Aim.
Pull out each line of the records below that contains the word "diagram".

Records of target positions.
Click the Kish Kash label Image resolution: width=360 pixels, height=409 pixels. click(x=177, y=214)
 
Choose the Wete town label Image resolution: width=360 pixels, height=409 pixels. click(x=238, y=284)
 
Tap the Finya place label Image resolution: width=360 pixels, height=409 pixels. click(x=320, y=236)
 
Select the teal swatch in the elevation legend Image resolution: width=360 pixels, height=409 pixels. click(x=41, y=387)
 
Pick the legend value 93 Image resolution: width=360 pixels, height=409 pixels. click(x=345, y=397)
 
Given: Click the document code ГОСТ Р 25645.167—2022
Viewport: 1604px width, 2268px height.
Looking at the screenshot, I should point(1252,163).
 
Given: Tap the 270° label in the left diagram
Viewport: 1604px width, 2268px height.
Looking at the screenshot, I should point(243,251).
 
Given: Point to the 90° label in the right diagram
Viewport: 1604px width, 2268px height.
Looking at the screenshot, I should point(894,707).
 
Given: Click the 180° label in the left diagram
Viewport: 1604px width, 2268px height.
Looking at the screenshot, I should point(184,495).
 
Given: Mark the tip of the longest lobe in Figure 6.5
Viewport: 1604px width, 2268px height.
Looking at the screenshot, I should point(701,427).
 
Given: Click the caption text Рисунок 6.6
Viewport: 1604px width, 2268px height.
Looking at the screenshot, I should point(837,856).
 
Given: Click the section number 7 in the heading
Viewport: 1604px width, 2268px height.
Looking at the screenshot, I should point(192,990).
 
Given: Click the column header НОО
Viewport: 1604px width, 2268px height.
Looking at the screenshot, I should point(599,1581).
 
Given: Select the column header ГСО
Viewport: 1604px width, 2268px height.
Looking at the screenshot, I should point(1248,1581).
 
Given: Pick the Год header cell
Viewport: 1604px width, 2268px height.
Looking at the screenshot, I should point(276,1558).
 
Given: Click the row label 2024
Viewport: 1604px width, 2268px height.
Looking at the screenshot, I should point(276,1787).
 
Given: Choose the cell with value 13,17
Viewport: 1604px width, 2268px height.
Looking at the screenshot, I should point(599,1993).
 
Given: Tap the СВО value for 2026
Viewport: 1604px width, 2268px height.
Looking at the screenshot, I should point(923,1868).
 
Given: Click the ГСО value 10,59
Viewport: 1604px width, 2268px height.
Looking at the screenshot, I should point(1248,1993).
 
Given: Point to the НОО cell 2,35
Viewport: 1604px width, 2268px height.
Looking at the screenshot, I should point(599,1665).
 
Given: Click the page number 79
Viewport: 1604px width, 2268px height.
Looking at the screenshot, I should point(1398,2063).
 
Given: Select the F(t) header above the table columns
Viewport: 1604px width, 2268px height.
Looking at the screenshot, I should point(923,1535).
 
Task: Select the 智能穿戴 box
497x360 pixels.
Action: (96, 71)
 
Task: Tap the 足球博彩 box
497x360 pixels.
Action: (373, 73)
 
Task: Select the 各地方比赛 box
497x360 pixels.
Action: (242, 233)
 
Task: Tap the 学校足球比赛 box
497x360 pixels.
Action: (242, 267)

Task result.
Given: Tap the 270° label in the left diagram
Given: Point to the 90° label in the right diagram
Given: Click the 180° label in the left diagram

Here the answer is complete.